Yesterday evening, as we headed downriver through places as unknown as every other to the students on board, from Spain, Germany and France, I was relishing my backyard from a perspective I rarely get. We pulled up for the night in a village where I worked for six months not so long ago and, once we’d cooked and eaten and washed up, we ambled into the pub by the lock where I fully expected to meet people I know. (Until I realised it was ten minutes off closing time.)
There are beautiful, peaceful stretches of the Thames south of Oxford where the trees and bushes crowd thickly to the water, with no sign of human life. It reminds me so much of river trips I took in Cameroon – even the northern European plants don’t really break the illusion of rainforest – that I find myself looking out for water snakes and listening for grey parrots. Then we round a bend and the towers of Didcot power station loom across the fields.
I wasn’t here to teach, but I couldn’t really help doing what I usually do between classes on the boat, chatting with the students, talking about word forms and correcting tenses and prepositions and pronunciation. I love it. I will have to be here for a full fortnight next year.

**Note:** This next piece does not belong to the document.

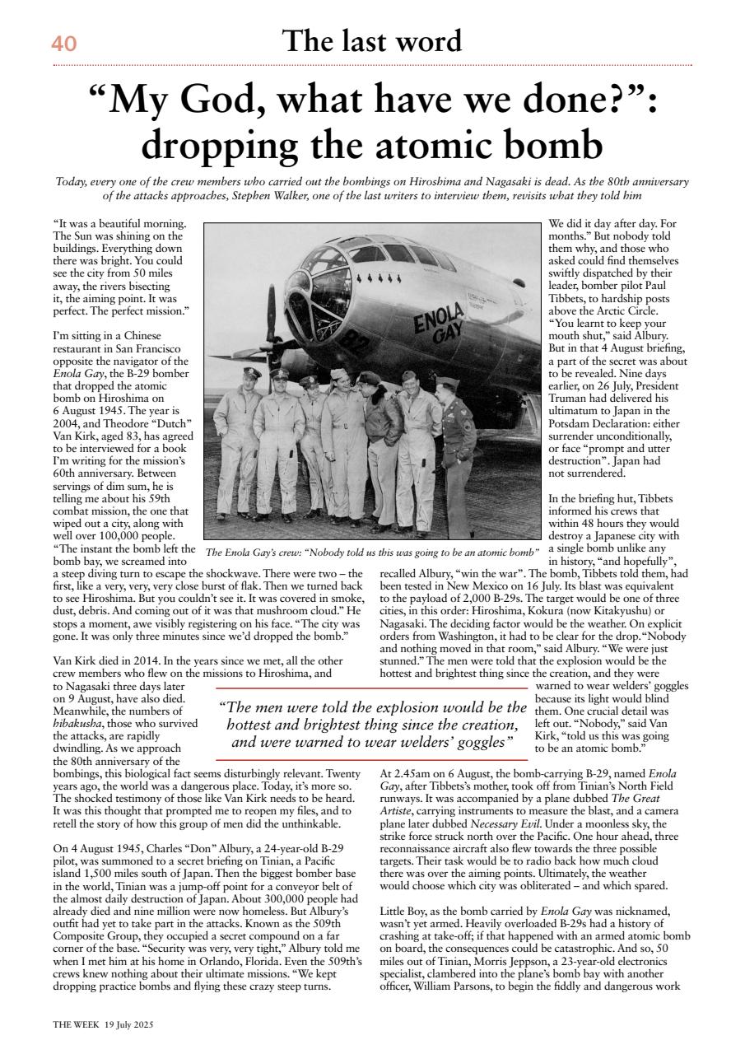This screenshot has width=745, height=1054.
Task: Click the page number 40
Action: pos(64,43)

But I had to get back to Oxford. I’d thought I’d cycle back but I hadn’t planned it properly and the possible routes weren’t safe on a bike. There were loads of places I could have got off and caught a bus but the bike made that impossible. So I needed to leave within reach of a train station. We thought Goring would work, but we weren’t making fast progress so I checked the map again and it looked like I could get out at a slipway just a mile from Cholsey station. Well, yes, but when we got there it was clear I’d have to slither off the boat into the Thames up to my thighs, have my bike handed to me, then carry it, chain above water, handlebars above head, to the bank. Of course my new friends on the boat videoed me.
I dripped onto the train, warped into a bewilderingly fast world and got myself home, boatsick.